MK. Tak zawsze raczej idę takim swoim schematem – ogólnie taka rutyna zawodnika MMA jest dosyć specyficzna, osoby zagłębione w tym sporcie wiedzą o co chodzi. Ogólnie każdy zawodnik MMA robi wagę przed walką. Tak naprawdę cały ten wysiłek to nie tylko walka, bo jeszcze przed walką musimy zbić ogromne ilości kilogramów. Często ok. 7-8 kilogramów na ostatni tydzień plus jeszcze wiele tygodni przed dochodzi dieta i pozostałe cięcie wagi. Także większość zawodników MMA robi ok. 12- 15 kilogramów do walki samego zbijania wagi. Zawsze mam jakiś taki swój rytuał – bo przed walkami zawsze idę do kościoła pomodlić się, trzymam się już raczej w takim swoim wyizolowanym gronie najbliższych, no i skupiamy się na walce - powiedzmy jesteśmy w takim „wojennym trybie”.
JJ. A jak reagują znajomi i rodzina na Twoją drogę, którą sobie wybrałeś? Bardziej Cię wspierają czy raczej liczą, że znajdzie coś bardziej bezpiecznego?
MK. Moi najbliżsi i rodzina bardzo, bardzo mnie wspierają, bardzo mi kibicują, pomagają mi pod każdym aspektem – jeżdżą ze mną na walki, jak tylko mogą. Raczej nie chcą bym to zmieniał, ale tak jak mówisz bardzo się stresują i przeżywają te moje walki, no bo jednak MMA to sport mocno kontaktowy, no i jest duże ryzyko utraty zdrowia i innych aspektów.
JJ. A jaki jest Miłosz Kruk poza MMA? Co lubisz poza sportem, co jest dla Ciebie ważne, co Cię fascynuje, zaciekawia?
MK. Ogólnie ten sport to jest całe moje życie, tak naprawdę można powiedzieć, że to obsesja. Mało jest więc czasu kiedy nie myślę o tym, kiedy mam czas na jakieś inne hobby, bo nie będę ukrywał nie mam go, gdyż całe moje życie kręci wokół MMA. Ale jeśli miałbym wymienić moje wartości to na pewno moja rodzina, moi najbliżsi, bo to jest moje największe wsparcie, no i to są osoby, na których najbardziej mi zależy, którzy są ze mną zawsze – na dobre i złe.

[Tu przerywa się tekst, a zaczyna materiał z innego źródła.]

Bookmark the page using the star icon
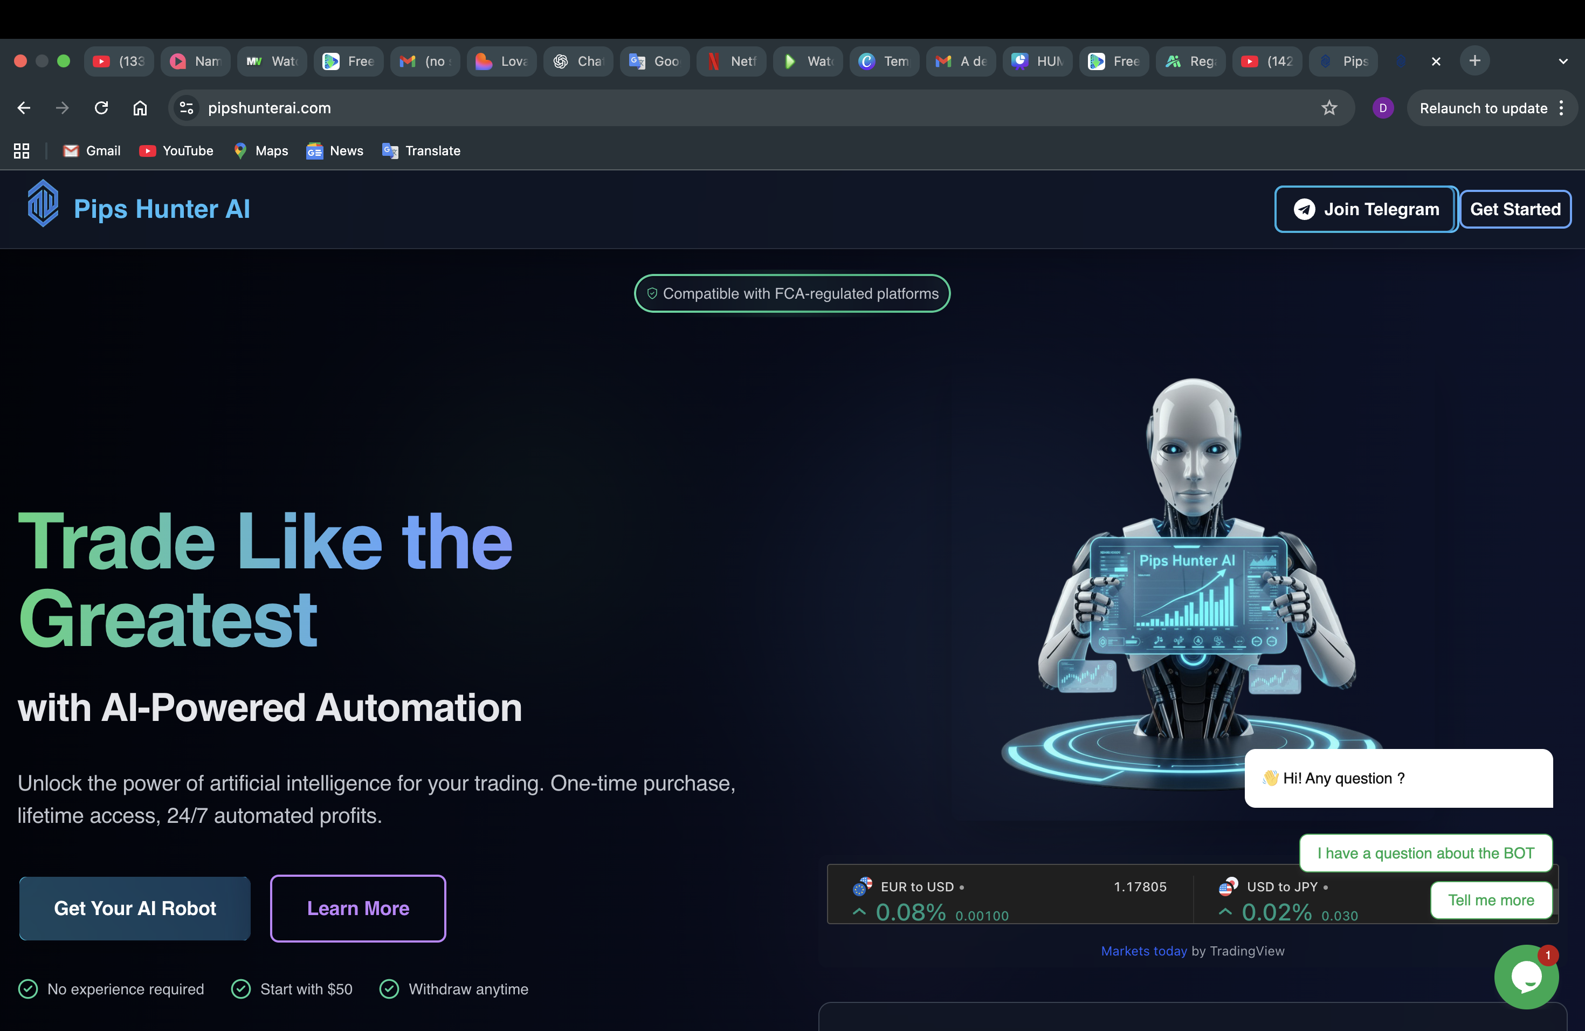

JJ. I tak jeszcze na koniec zapytam, czy jest jakiś zawodnik, z którym szczególnie chciałbyś się zmierzyć, oprócz tego zawodnika z najbliższej walki?
MK. Zawsze chciałbym się mierzyć z najlepszymi. Gdybym miał wymienić jednego zawodnika to powiedziałbym Ilia Topuria, to jest aktualny mistrz świata w mojej kategorii wagowej. Miałem okazję kiedyś z nim sparować i wiadomo - jeszcze jest daleko przede mną do takich walk, ale jakbym miał wymienić tego jednego to tak jak mówię „celuje na sam szczyt”, więc stawiam na walkę z mistrzem świata.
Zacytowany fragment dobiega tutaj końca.